Australian attitudes to science

In August, the Australian National Centre for Public Awareness of Science at the Australian National University released a study into community attitudes to science. Commissioned by the Department of Industry, Innovation and Science, the national survey gathered insights into the Australian community’s overall engagement with science and its awareness of the benefits of science to society.

The survey also explored the attitudes of Australians to specific issues, including vaccinations, the use of animals in scientific research, genetically modified foods and climate change. Overall, the results of the survey were positive, with ninety per cent of Australians believing that science has made life easier.

At the same time, almost half of us feel that change has come too quickly.

Based on responses from 1203 Australians, the survey entitled Australian Beliefs and Attitudes Towards Science canvassed a range of views on science and science-related matters including vaccinations, genetically modified foods, fracking and climate change.

More than 70 per cent of respondents reported being “fairly well informed” about science and 80 per cent said the benefits of science were greater than any harmful effects. Most agreed that scientists contribute to the wellbeing of our society and 85 percent respondents believed that parents should be required to vaccinate their children.

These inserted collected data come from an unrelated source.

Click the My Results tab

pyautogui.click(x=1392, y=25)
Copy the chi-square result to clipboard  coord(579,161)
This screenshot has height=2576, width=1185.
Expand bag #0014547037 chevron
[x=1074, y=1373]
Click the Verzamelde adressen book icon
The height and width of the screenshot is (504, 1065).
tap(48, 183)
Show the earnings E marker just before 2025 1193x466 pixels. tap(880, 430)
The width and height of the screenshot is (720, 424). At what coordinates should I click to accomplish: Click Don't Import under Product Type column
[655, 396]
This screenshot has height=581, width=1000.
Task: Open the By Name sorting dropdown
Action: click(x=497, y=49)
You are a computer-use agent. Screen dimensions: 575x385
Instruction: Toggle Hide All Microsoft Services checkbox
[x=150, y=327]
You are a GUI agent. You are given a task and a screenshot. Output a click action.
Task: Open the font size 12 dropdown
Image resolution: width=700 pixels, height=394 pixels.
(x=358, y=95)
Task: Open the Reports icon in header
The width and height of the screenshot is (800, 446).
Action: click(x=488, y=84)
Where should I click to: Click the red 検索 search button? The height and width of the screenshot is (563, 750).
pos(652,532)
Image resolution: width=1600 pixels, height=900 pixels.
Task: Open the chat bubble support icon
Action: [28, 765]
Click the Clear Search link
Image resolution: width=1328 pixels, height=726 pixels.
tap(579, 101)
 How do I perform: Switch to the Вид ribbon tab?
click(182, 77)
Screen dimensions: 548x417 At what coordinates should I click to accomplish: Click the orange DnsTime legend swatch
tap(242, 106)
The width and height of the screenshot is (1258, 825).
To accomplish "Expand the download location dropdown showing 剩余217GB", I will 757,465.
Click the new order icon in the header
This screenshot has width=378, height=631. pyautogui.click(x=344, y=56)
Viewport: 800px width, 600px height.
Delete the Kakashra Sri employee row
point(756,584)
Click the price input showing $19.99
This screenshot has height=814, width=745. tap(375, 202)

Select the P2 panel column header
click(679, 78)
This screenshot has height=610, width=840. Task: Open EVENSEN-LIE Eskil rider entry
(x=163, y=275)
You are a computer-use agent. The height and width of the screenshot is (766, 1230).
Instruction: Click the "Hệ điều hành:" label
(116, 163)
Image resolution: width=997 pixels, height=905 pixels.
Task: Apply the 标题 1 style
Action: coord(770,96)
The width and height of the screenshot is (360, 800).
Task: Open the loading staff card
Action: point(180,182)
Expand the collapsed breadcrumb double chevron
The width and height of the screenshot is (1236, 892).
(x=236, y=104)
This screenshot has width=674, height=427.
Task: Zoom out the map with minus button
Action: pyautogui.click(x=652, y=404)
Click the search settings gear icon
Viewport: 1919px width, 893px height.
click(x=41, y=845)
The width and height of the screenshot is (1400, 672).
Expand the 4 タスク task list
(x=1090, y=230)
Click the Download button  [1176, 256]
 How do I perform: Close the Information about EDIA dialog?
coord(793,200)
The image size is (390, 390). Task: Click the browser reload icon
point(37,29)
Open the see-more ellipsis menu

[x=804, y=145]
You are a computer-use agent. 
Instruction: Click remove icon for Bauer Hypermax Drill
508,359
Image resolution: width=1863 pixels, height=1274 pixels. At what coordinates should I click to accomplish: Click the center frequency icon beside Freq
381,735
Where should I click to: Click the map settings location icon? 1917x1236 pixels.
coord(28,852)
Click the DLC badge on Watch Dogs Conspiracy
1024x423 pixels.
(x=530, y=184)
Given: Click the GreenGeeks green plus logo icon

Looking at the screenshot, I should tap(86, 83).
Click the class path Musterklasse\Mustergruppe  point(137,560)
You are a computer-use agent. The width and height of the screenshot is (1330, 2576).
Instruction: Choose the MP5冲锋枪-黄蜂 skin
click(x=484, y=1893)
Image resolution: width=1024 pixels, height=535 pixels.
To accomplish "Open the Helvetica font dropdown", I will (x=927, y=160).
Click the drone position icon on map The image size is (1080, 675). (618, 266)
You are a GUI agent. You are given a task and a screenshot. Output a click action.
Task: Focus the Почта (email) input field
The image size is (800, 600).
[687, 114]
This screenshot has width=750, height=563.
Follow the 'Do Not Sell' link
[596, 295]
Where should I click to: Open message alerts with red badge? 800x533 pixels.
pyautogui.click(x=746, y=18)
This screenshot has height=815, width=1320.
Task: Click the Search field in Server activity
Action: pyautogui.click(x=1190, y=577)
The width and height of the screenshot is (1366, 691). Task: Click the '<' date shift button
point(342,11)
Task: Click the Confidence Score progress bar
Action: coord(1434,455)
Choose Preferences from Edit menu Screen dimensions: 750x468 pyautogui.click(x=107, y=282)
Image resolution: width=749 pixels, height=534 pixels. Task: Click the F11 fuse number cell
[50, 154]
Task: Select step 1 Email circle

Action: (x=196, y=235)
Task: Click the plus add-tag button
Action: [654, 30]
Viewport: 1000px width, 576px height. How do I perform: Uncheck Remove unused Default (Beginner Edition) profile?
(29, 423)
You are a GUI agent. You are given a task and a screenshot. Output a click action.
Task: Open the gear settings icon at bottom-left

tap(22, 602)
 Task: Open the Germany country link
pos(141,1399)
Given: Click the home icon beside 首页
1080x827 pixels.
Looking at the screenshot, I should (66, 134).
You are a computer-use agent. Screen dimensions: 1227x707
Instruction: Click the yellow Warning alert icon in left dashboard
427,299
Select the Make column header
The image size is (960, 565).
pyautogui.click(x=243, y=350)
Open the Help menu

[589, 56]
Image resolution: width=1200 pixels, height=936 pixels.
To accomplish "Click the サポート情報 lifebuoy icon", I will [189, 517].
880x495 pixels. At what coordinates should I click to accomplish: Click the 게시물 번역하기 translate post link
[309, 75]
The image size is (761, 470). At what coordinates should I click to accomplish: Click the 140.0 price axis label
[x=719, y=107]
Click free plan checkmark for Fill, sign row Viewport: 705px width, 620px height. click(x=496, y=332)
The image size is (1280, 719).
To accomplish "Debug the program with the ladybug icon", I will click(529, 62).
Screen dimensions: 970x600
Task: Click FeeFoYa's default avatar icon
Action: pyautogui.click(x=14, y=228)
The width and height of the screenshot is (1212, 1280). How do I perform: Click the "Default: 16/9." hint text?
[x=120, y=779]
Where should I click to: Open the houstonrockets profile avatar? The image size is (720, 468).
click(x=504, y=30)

When it comes to climate change, eighty per cent of respondents believed there was solid evidence the world has been warming the last few decades, with more than half of these people saying this was due to human activity. Seven out of ten Australians were opposed to fracking

The survey asked how regularly working people used science, technology, maths and engineering skills and found that:

  • More than 90 per cent used technology skills at least a few times per week
  • 80 per cent reported using maths skills regularly
  • 50 per cent used science skills and
  • 40 per cent used engineering skills.

With 80 per cent of people reporting they had conversations about science at least once or twice a month, the survey results suggest that public engagement with science could be improved given the relevance of science to most aspects of life.